Overall, the majority of the above mentioned randomized studies support a beneficial impact of newer (ACEIs, ARBs and CCBs) over older (diuretics, β-blockers) antihypertensive agents on the incidence of new-onset DM; it has to be noted, however, that these studies suffer from some methodological limitation that may affect the strength of their findings and thus, the conclusions that can be drawn from them. First, none of the aforementioned studies published so far reporting effects of antihypertensive treatment on new-onset DM had the incidence of DM as the primary trial endpoint [97–99, 101, 103, 104, 107–110, 113]. Second, in some of these studies an ACEI [97, 109] or a CCB [109, 110] was compared to conventional treatment consisting of either diuretics or β-blockers or their combination, and therefore an individual treatment effect of the later antihypertensive classes cannot be easily evaluated. In some studies, a great proportion of patients in the various arms were receiving background treatment with second-line antihypertensive agents that could also affect IS and glycemic control towards the same [101, 103, 104, 110] or the opposite direction [101, 103, 110–112], making again difficult the assessment of the net impact of the main agents on the incidence of DM. Further, the possibility of detection bias in those of the above studies that were open-label with blinded end-point assessment can not be excluded [97, 101, 103, 109, 110, 112], as DM may have been more intensively sought in patients receiving conventional treatment. In other cases, new-onset DM was not diagnosed with the most accurate methods, i.e. it was self reported [105]. Finally, in trials comparing active antihypertensive regimens, the observed differences [97–101, 103, 104] could be arisen either from a harmful effect of conventional agents or from a beneficial impact of the newer drugs, a fact not allowing firm conclusions to be drawn.

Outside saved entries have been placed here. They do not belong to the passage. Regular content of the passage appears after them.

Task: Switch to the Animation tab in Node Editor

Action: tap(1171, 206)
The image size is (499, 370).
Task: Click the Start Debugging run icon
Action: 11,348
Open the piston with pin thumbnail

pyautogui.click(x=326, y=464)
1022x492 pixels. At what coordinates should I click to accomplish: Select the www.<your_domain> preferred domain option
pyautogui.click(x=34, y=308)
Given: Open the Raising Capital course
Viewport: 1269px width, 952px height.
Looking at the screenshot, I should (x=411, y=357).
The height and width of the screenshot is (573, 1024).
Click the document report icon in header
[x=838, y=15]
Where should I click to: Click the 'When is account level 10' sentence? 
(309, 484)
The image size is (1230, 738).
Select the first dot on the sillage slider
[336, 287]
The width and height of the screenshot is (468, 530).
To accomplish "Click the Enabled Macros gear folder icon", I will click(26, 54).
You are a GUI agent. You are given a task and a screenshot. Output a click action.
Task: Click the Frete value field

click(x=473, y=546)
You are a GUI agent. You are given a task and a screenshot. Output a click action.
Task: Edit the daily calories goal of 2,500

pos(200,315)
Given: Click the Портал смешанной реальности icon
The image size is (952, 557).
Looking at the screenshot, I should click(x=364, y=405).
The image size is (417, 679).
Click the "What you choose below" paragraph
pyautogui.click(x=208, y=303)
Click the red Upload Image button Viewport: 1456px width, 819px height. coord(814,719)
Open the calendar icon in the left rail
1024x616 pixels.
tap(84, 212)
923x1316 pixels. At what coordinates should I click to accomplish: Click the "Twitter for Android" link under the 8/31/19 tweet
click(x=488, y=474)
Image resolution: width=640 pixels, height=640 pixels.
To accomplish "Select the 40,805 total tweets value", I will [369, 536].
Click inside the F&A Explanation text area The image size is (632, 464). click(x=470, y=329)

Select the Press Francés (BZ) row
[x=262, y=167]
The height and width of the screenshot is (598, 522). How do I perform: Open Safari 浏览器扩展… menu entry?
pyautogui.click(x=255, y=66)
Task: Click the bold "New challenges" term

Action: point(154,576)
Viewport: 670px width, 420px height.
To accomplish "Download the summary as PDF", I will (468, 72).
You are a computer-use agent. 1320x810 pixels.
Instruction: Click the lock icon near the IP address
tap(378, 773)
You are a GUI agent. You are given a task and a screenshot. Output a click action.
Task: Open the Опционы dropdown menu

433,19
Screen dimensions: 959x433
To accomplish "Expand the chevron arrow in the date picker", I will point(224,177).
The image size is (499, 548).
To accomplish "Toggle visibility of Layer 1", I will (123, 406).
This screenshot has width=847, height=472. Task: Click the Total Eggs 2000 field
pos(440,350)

Data from Trials and Meta-analyses Investigating the Effects of Antihypertensive Agents on Metabolic Parameters and New-Onset DM
The impact of antihypertensive therapy on new-onset DM was also explored in clinical studies that specifically aimed to evaluate the effects of such drugs on the metabolic profile. In the Antihypertensive Treatment and Lipid Profile in a North of Sweden Efficacy Evaluation (ALPINE) study, 392 subjects with hypertension were randomly assigned to receive treatment with low-dose hydrochlorothiazide alone or combined with atenolol or treatment with the ARB candesartan alone or combined with felodipine. This study showed that treatment for 12 months with the diuretic-based regimen resulted in elevation of fasting plasma glucose and insulin, whereas no increase in these parameters was evident in patients who received candesartan; further, hydrochlorothiazide treatment was associated with significantly higher incidence of new-onset DM than treatment with the ARB candesartan (4.1 % vs 0.5 % respectively) [115].